Short- and Long-Read Sequencing Validation

We used both Illumina short-read and ONT long-read WGS to validate the predicted samples. Long-read data, in particular, can identify CNVs that are distinct from what short reads and arrays can detect2. Short-read data is constrained by relatively high rates of false positives, making it challenging to calculate a false negative rate and potentially skewing true positive rates with respect to CNV-Finder’s results38. Our focus was on validating samples with prediction values exceeding 0.9 using ONT long-read WGS data to ensure that the strongest candidates, representing the most objective examples from our models, were not false positives. Figure 2 showcases five samples with predicted and confirmed PRKN deletions by long-read sequencing. These deletions vary in size, ranging from approximately 53 kb to 455 kb. Additionally, Figure 3 features three duplications near MAPT validated by long-read sequencing. As previously mentioned, a 250 kb buffer surrounding the gene interval was employed in our analyses, enabling us to capture these duplications in the regions overlapping MAPT and KANSL1. Despite variations in the exact shape and variant noise levels, all validated CNVs received predicted values of 1.0 from their respective models, with only one predicted deletion obtaining a value of 0.93.

Figure 2.

Figure 2.

Long-read WGS validation of predicted deletions in PRKN. Four samples (A, B, C, E) received prediction values of 1 and one sample (D) received 0.93.

Figure 3.

Figure 3.

Long-read WGS validation of predicted duplications near MAPT. All three samples received prediction values of 1.

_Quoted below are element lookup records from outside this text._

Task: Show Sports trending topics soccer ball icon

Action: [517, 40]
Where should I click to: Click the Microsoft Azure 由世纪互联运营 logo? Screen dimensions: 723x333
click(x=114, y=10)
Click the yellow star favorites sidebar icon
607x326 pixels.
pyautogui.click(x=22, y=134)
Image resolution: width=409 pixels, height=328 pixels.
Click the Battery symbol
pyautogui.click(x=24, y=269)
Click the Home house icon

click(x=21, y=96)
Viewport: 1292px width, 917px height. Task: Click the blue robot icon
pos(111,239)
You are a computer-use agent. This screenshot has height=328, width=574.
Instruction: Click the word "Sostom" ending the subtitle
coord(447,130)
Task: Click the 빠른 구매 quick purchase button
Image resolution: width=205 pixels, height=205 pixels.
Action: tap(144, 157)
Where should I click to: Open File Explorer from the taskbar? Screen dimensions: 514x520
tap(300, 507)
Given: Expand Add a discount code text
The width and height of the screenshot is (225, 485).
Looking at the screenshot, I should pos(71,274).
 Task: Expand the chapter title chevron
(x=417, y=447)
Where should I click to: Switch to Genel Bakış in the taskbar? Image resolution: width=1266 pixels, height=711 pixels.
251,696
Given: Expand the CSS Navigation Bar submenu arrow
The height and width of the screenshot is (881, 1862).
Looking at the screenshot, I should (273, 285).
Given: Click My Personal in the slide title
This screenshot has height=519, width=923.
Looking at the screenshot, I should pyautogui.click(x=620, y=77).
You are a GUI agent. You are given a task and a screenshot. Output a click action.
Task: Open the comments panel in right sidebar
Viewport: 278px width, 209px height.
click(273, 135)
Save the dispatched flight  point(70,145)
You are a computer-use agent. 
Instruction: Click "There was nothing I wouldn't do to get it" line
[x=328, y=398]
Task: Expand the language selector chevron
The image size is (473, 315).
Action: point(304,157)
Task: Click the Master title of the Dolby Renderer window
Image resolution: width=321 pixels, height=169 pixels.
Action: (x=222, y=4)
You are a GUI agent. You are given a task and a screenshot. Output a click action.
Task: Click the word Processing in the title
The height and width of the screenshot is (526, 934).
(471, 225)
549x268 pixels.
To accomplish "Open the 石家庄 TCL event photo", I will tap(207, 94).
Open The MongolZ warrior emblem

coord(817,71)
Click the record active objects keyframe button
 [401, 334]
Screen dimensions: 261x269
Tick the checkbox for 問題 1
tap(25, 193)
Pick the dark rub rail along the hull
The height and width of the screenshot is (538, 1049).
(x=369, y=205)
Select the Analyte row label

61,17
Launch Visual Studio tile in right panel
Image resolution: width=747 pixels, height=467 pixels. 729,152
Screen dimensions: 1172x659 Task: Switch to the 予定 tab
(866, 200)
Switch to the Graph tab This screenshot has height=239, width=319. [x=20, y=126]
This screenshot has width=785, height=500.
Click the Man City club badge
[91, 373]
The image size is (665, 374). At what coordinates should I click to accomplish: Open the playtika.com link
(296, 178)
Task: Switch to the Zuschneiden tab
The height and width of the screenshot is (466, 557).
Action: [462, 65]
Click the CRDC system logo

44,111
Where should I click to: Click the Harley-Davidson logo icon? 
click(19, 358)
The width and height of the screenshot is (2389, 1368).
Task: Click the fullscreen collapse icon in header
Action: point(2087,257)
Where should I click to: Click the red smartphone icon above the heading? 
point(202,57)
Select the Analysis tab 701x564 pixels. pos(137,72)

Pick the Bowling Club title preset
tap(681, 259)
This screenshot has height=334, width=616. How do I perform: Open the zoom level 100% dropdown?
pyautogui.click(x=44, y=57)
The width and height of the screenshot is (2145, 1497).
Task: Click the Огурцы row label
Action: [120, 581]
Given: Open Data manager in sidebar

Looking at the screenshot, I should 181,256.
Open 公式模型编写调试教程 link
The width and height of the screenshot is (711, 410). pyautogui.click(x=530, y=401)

To complement the limitations of having long-read WGS data for only 26 samples, we utilized short-read sequencing of 337 samples to illustrate CNVs with varying model prediction values in Figure 4. The highlighted pink variants denote areas of deletions or duplications called in the short-read data. Model prediction values and visual clarity of the confirmed CNVs increase from left to right in the figure. Notably, LINGO2 features the smallest deletion captured and confirmed by the model, with a width of only about 27 kb.

Figure 4.

Figure 4.

Short-read sequencing validation of model results with varied prediction values.

Supplementary Tables 9 and 10 summarize all confirmed samples for each of the four use cases involved in model creation with long-read and short-read validation, respectively. False negatives are inflated due to the nature and granularity of the varying genetic modalities.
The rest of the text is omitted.